Vous écrivez que «les images de corps de soldats russes suppliciés ne m’empêchent plus de manger, surtout après Boutcha et toutes les atrocités qu’ils ont laissées derrière eux.» On ne sort pas indemne de la couverture d’une guerre comme celle-là?
Non. Cela prend du temps. Il est normal d’avoir de l’empathie. Il en faut pour pouvoir écrire ce que l’on voit. Mais parfois, c’est dur.
Comment expliquez-vous l’impressionnante solidarité développée par les Ukrainiens? Etait-elle prévisible?
Elle était prévisible. Ce qui m’a frappé depuis que je vis en Ukraine, c’est cette solidarité intrinsèque. Avec la révolution de Maïdan, en 2014, il y a vraiment eu une intensification de l’entraide entre les communautés. Mais je crois qu’elle est ancrée dans la culture ukrainienne, qui est une culture paysanne. Cet attachement à la terre est une notion cruciale pour les Ukrainiens. Cela explique à quel point ils se sacrifient pour elle. En plus, on connaît tous quelqu’un qui se bat sur le front. Donc, cela nous touche personnellement.

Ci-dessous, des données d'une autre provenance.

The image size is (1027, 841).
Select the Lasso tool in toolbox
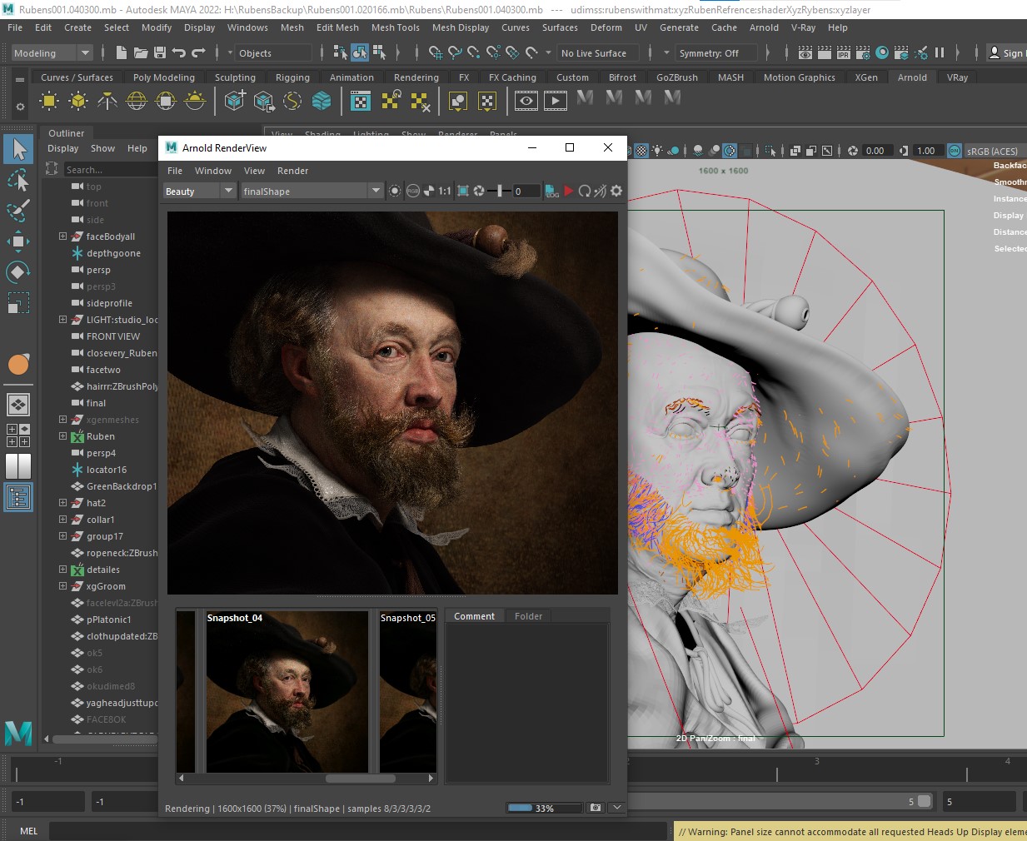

N’y a-t-il tout de même pas le «risque» qu’à un certain moment, fatiguée par la guerre, les morts et les destructions, la population s’oppose aux décisions des politiques et des militaires?
Non. Les Ukrainiens sont engagés jusqu’au bout. Au contraire, Volodymyr Zelensky a intérêt à écouter ce qui se joue au sein du peuple parce que s’il commence à vouloir négocier avec les Russes, il signera son suicide politique. Les Ukrainiens n’hésiteront pas à descendre dans la rue pour empêcher cela.

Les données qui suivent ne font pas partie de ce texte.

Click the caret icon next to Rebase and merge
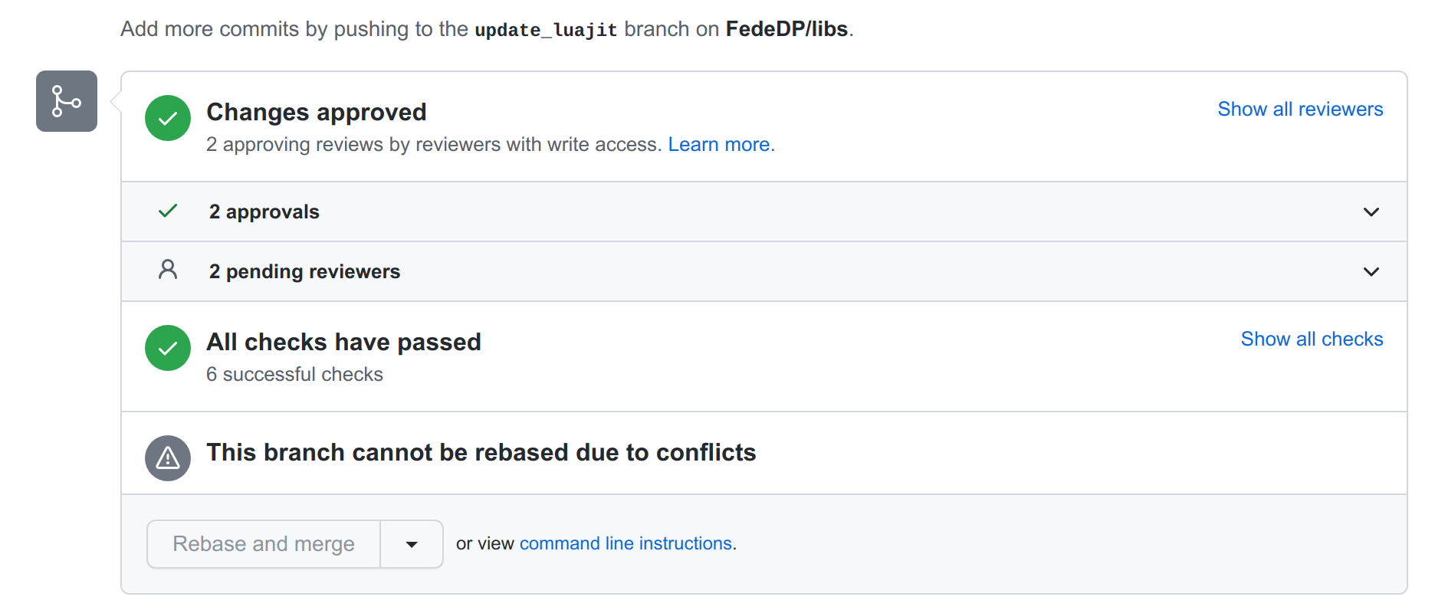point(412,544)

A partir de quelle conjoncture l’Ukraine pourra-t-elle considérer qu’elle a obtenu une victoire sur la Russie dans cette guerre?
A partir du moment où elle aura recouvré ses frontières de 2014, incluant la Crimée et le Donbass. Quand les Ukrainiens entendent qu’il faudrait négocier et abandonner des territoires, ils s’y opposent pour une raison très simple. Aujourd’hui, la Russie a un programme d’élimination de la culture ukrainienne qui passe par des crimes de guerre et par un plan qualifié par beaucoup d’experts comme génocidaire. Laisser ces territoires aux Russes, c’est condamner à mort les Ukrainiens. L’Ukraine n’a pas d’autre choix que de les récupérer.